“Da sette anni è in corso in Sicilia un consistente cambiamento della
struttura sociale, in una regione che registra un continuo calo degli occupati,
la contrazione dei redditi delle famiglie con conseguente riduzione e
modificazione della spesa per consumi. E quel che è peggio, la politica
regionale è stata distratta e poco incisiva nel contrastare con politiche di
welfare efficaci il generale impoverimento della società siciliana”. Così
Giuseppe Messina, Reggente di Ugl Sicilia, commentando il rapporto Bankitalia
sull’andamento congiunturale dell’economia siciliana che fa riemergere con
prepotenza la questione meridionale che inchioda la politica nazionale alla
responsabilità per aver penalizzato pesantemente il Sud, con la Sicilia che
paga il prezzo più alto. Mentre nel resto d’Italia ci sono segnali di ripresa,
la Sicilia rimane impantanata nella crisi.
“Il fallimento delle politiche nazionali e regionali a sostegno della
famiglia e della fascia più povera della popolazione siciliana – continua
Messina - è rappresentato in tutta la sua drammaticità nei dati pubblicati dal
rapporto semestrale su ‘L’economia in Sicilia’ di Bankitalia. Cresce la
disuguaglianza, la povertà e l’esclusione sociale – aggiunge - perché negli
ultimi sette anni la crisi ha colpito in Sicilia soprattutto le famiglie in
condizioni di maggiore indigenza che non sono state, di certo, al centro delle
politiche dei governi regionali che si sono succeduti dal 2008 ad oggi”.
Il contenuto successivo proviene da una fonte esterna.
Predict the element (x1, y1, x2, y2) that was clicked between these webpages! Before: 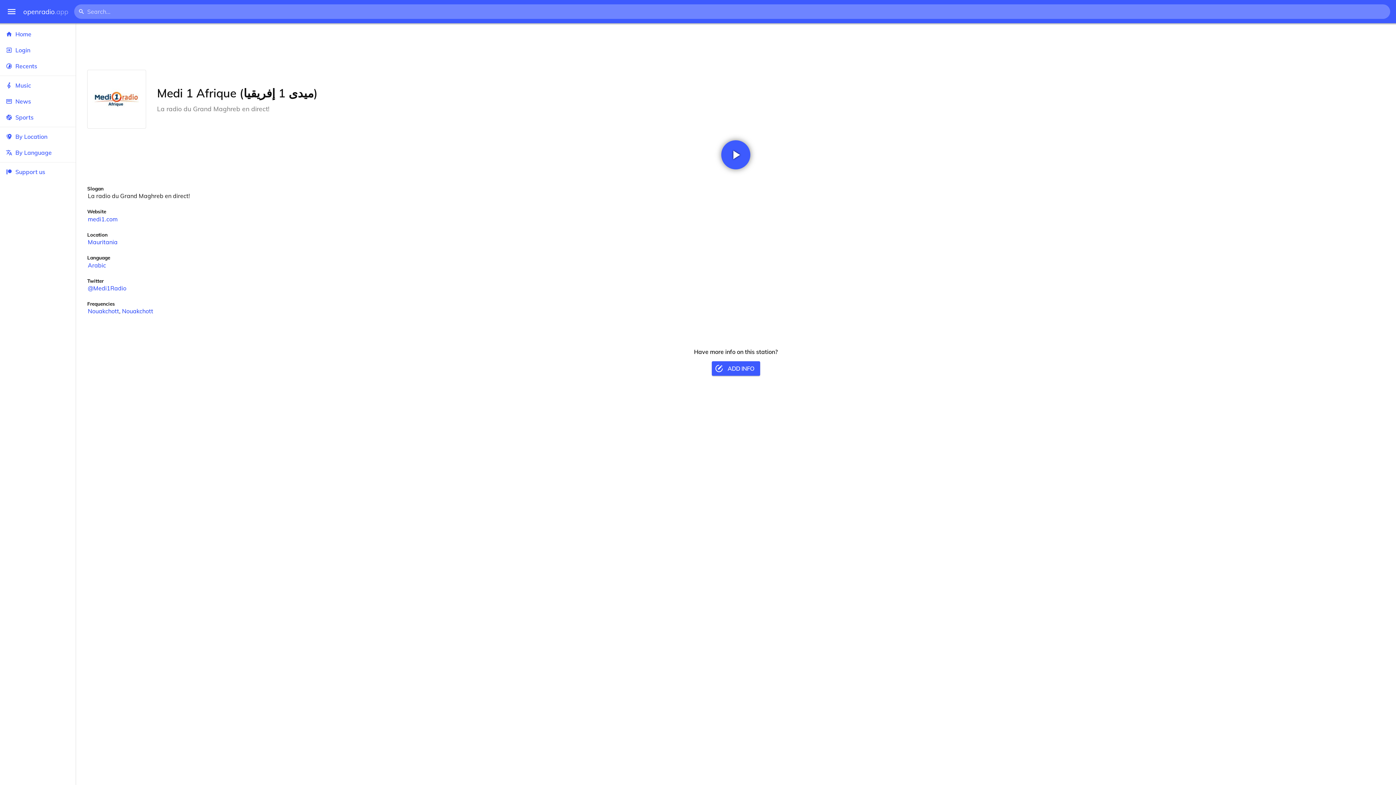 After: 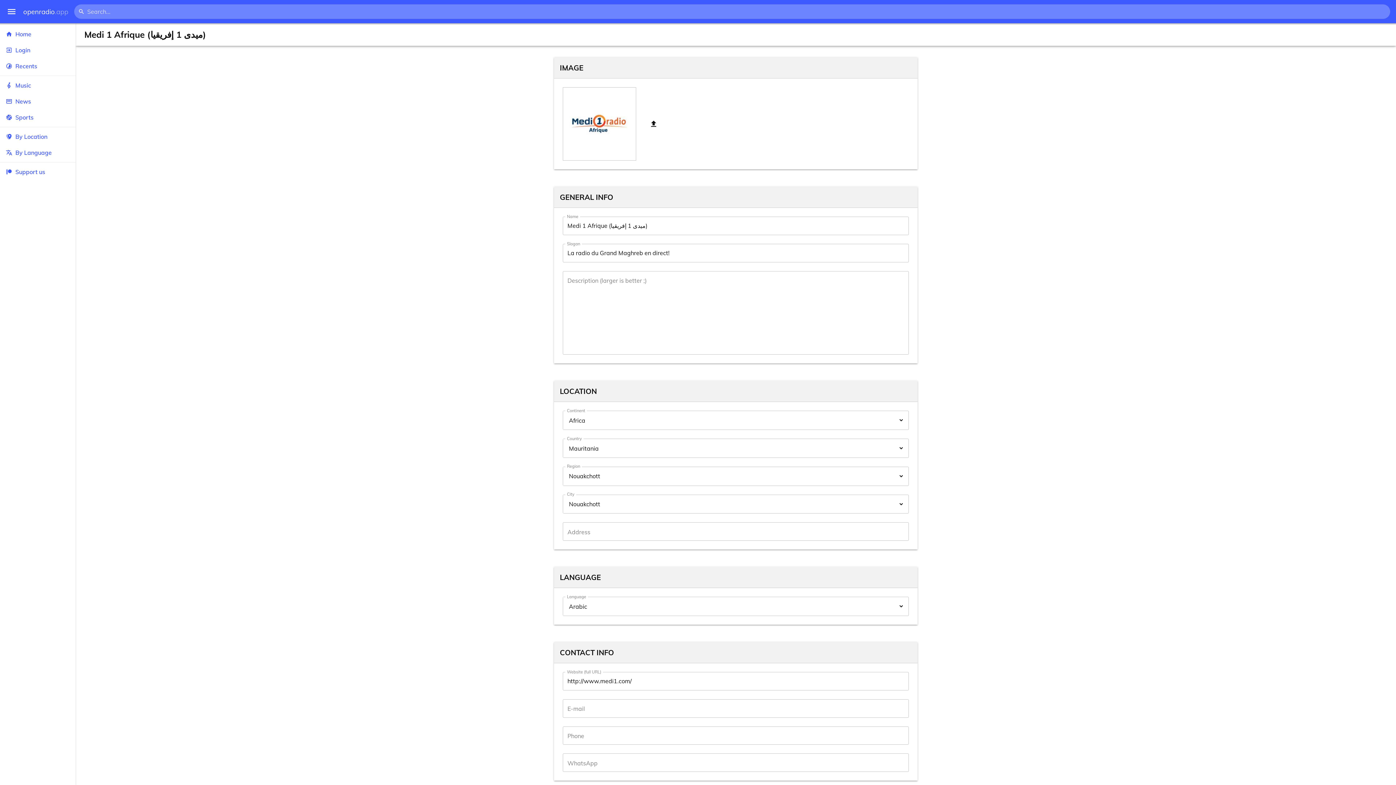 Action: bbox: (711, 361, 760, 376) label: ADD INFOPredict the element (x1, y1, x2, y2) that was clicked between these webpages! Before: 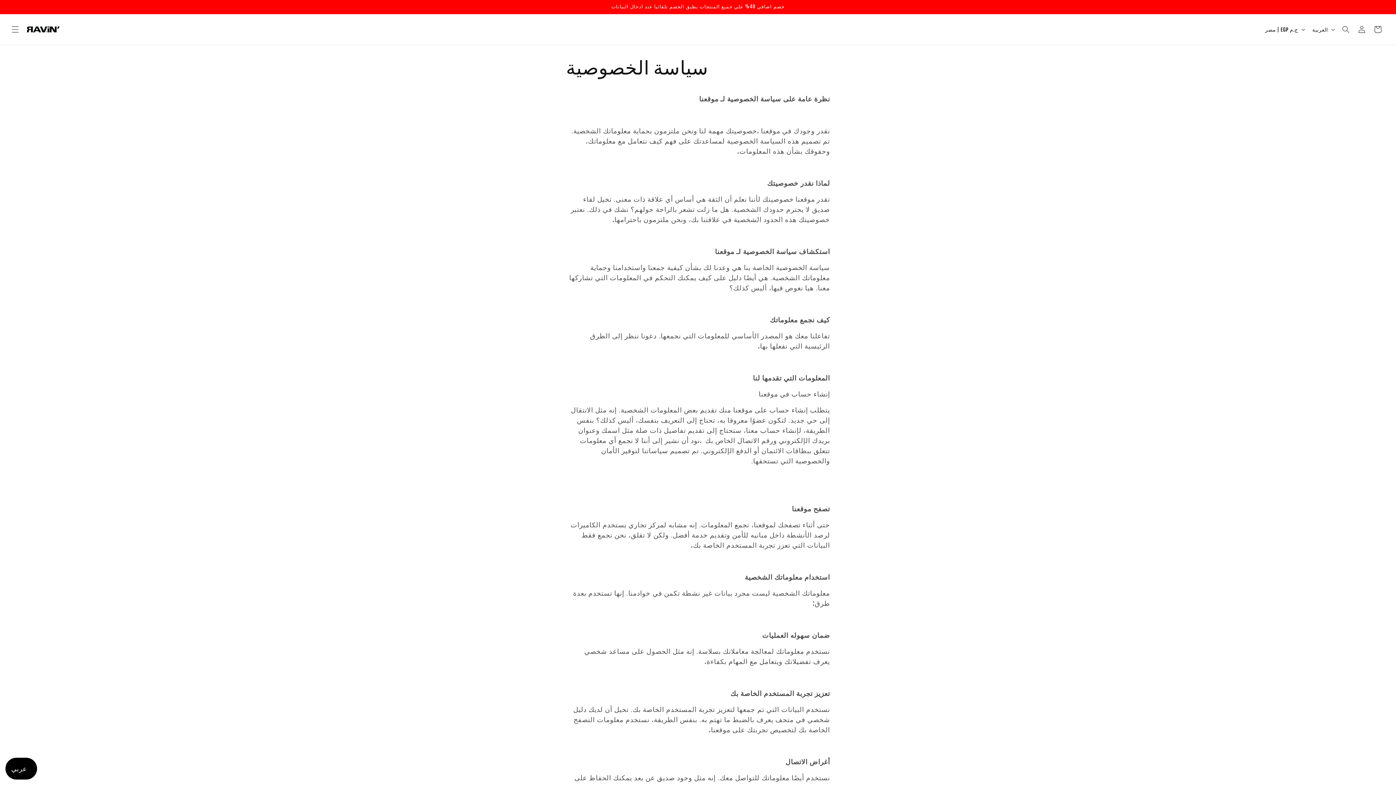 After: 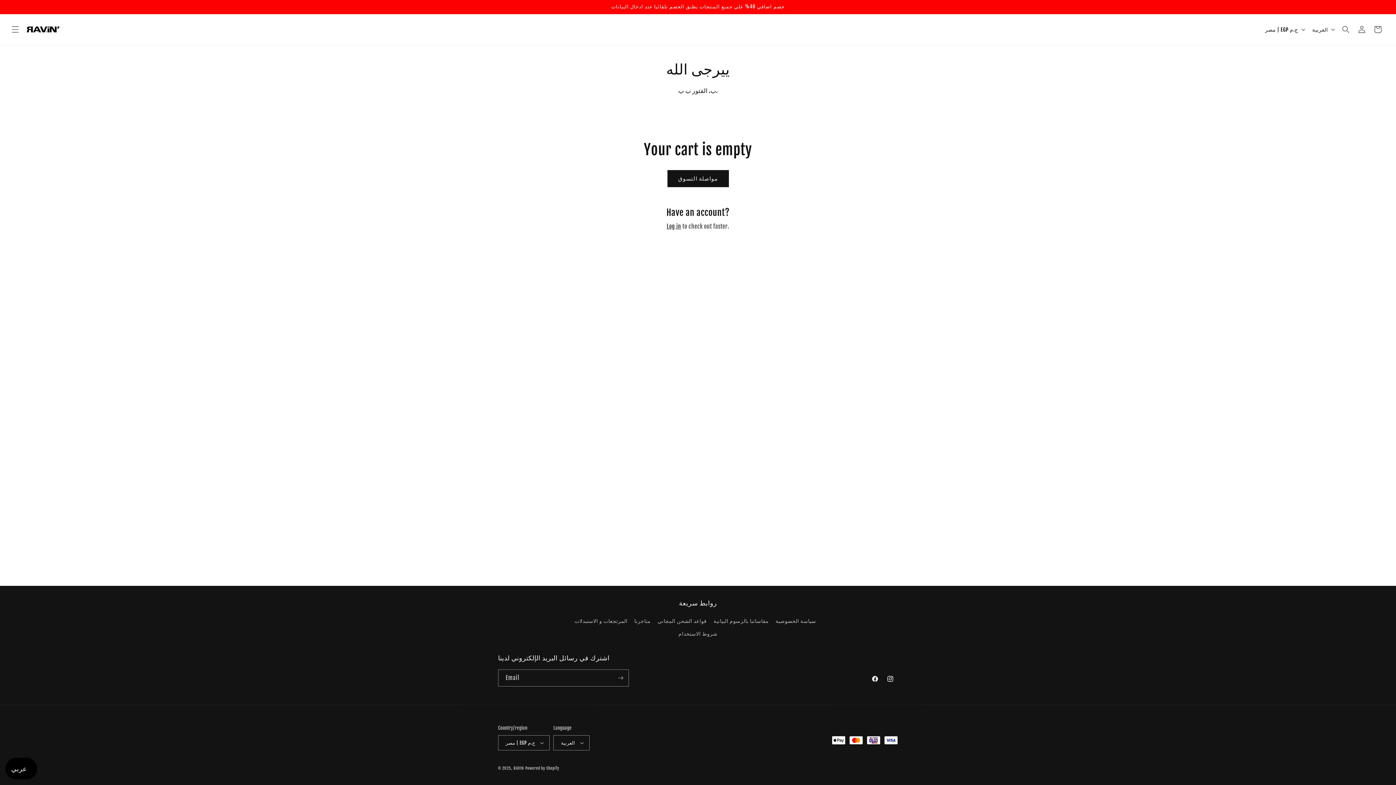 Action: bbox: (1370, 21, 1386, 37) label: CartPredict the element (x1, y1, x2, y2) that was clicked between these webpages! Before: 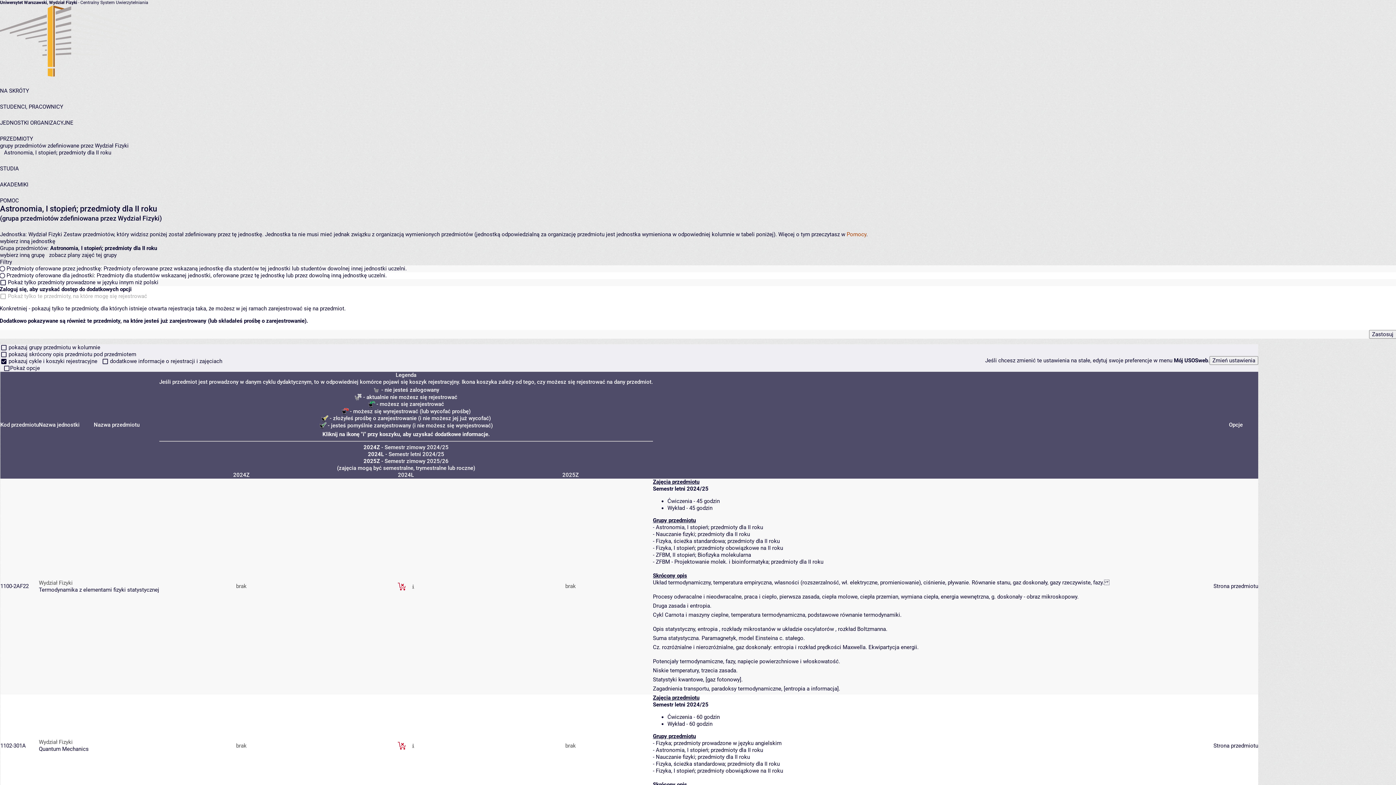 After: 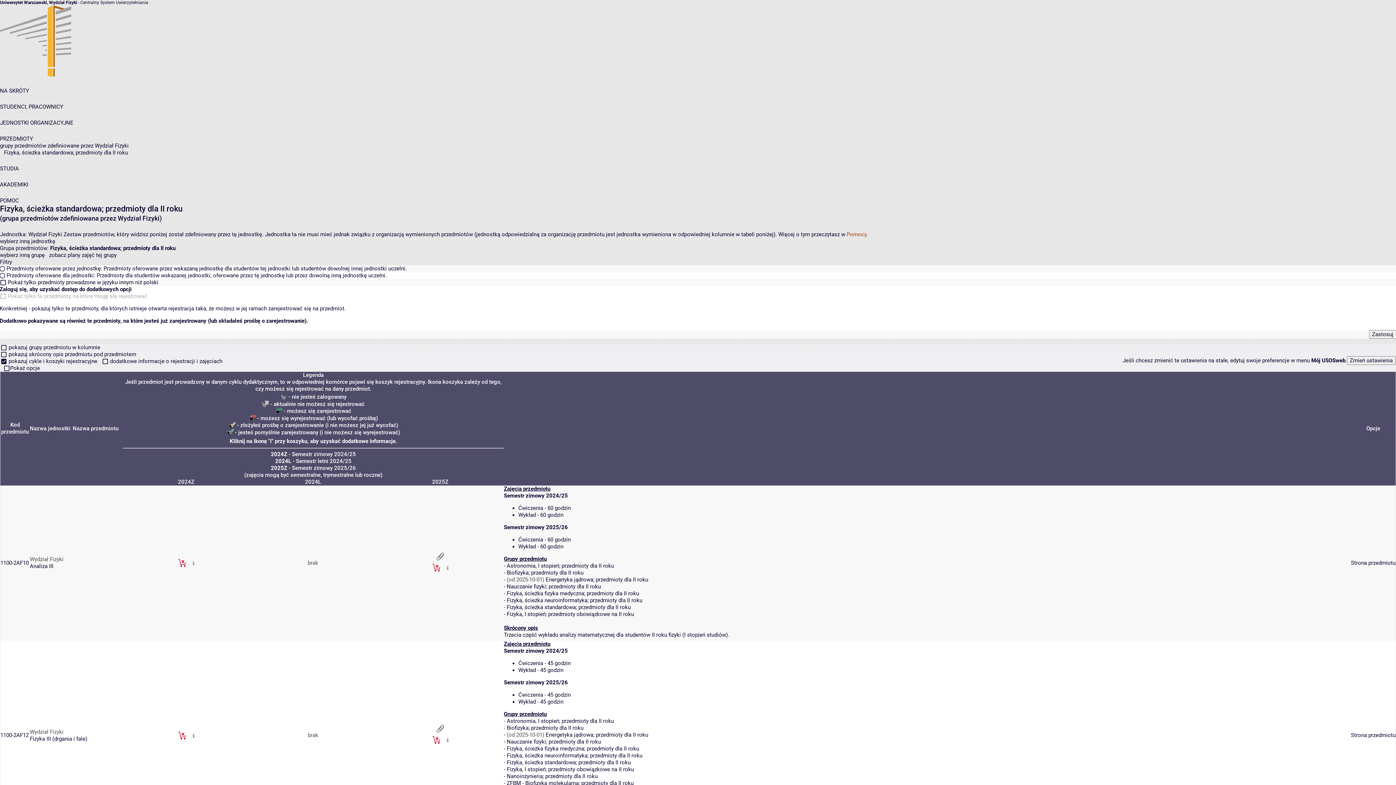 Action: label: Fizyka, ścieżka standardowa; przedmioty dla II roku bbox: (656, 538, 780, 544)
“Chi ha mostrato inadeguatezza – rilancia il Reggente di Ugl Sicilia - si
ponga fuori con un atto di coraggio e lasci decidere ai siciliani la scelta di
coloro che con determinazione dovranno cambiare rotta e mettere in campo tutti
gli strumenti e le risorse finanziarie per invertire la dinamica dei redditi
che spinge l’Isola all’ultimo posto tra le regioni più povere della Penisola.
Il 41 per cento delle famiglie siciliane è povera, dato raddoppiato rispetto al
contesto nazionale che si attesta al 19 per cento. E mentre aumenta l’indice di
disuguaglianza, cresce la concentrazione nella distribuzione del reddito”.
“Responsabilità di chi governa – incalza Messina - testimoniata dal più
alto indice di Neet d’Italia che in Sicilia si attesta al 43,1 per cento
rispetto al 27,4 del territorio nazionale. Non è più tollerabile – prosegue
-che un popolo di giovani non lavori e non studi, in pratica non si sa cosa
faccia. Un capitale umano sul quale non s’investe e che rischia di impoverire
culturalmente ed economicamente la regione per i prossimi decenni. La politica
faccia un bagno d’umiltà e s’interroghi”.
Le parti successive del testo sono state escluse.